ICOs in a Time of U.S. and Global Regulatory Scrutiny
The growth of ICOs also drew the attention of regulators, however, with the Securities and Exchange Commission (SEC) scrutinizing them for the first time in 2017. The SECaddressed ICOs during the second half of 2017 with a series of actions intended to maintain the intent of the U.S. securities laws. The July report by the SEC staff stated that U.S. securities laws apply to ICOs regardless of their use of new technology, and that tokens that meet the existing definition of a security are required to be registered in compliance with existing laws.
The SEC’s recently created Cyber Unit has been enforcing this policy, acting in December to stop a fraudulent ICO and sales of a token found to be an unregistered security. On the same day as the latter action, the SEC Chairman issued a warning that the risks of fraud and manipulation are high and that issuing securities without registering them was widespread in past ICOs.
With scrutiny from the SEC rising to a new high in December 2017, ICO issuers should be on notice regarding the need to examine the terms of their ICOs for compliance with U.S. securities laws. The SEC Chairman specifically warned that declaring an ICO offering to be a “utility token” is not sufficient to prevent it from being a security if it substantively meets the definition of a security, and that the structures of ICOs examined by the SEC by and large involved the offer and sale of securities.
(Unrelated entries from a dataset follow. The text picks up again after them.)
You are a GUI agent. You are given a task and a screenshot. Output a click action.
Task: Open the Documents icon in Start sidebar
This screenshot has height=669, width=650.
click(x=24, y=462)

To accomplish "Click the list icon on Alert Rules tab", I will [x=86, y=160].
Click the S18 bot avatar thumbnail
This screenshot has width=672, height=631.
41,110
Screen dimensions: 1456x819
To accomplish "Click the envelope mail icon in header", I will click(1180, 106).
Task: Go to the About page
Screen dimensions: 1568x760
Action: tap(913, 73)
There is now no excuse for an ICO issuer to be surprised by SEC scrutiny of its offering, even if it occurred under a “Simple Agreement for Future Tokens” (SAFT) or other terms intended to establish it as sale of utility tokens. SEC enforcement action for violations of the registration requirement is possible, as is action by state securities regulators, who are starting to become active toward ICOs and cryptocurrencies. Both current ICOs and those concluded earlier without any SEC action should be considered to be at risk.
Moreover, ICO issuers should be aware of the risks of action by regulatory authorities worldwide. The outright bans on ICOs by China and South Korea in September have been widely publicized, and even in jurisdictions considered the most favorable for blockchain and cryptocurrency projects, the SEC’s approach has become the mainstream response to ICOs.
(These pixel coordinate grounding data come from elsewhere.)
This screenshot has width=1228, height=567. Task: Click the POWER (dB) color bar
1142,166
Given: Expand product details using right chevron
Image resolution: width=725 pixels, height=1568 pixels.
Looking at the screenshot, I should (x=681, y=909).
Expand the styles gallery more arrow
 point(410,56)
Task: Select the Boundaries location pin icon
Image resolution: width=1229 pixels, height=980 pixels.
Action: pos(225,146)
Similar statements about the need for ICOs to avoid issuing securities or else comply with existing securities laws have come from the securities regulators of jurisdictions with regulatory sandboxes – Singapore, Canada, Hong Kong, and Australia – and from crypto-friendly Switzerland. As a result, ICO issuers may need to completely exclude buyers in China and South Korea, while also taking into account how to avoid having their tokens classified as securities under the laws of Singapore and other jurisdictions.
Token issuers and their legal counsels must structure current ICOs to comply with a range of foreign securities laws or else avoid selling in certain jurisdictions, and should not ignore the possibility of scrutiny of past ICOs by foreign securities regulators.